• PROBLEM TO SOLVE
Reproduce the material below line for line, without altering any character.
*** DATA FOR THIS EXERCISE
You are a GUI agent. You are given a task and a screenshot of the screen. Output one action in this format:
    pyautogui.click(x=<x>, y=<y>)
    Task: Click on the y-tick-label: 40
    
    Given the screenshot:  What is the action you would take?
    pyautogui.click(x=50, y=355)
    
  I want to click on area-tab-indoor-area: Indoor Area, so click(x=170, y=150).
******
• PROBLEM SOLUTION
You are a GUI agent. You are given a task and a screenshot of the screen. Output one action in this format:
    pyautogui.click(x=<x>, y=<y>)
    Task: Click on the y-tick-label: 40
    
    Given the screenshot:  What is the action you would take?
    pyautogui.click(x=50, y=355)
    
  I want to click on area-tab-indoor-area: Indoor Area, so click(x=170, y=150).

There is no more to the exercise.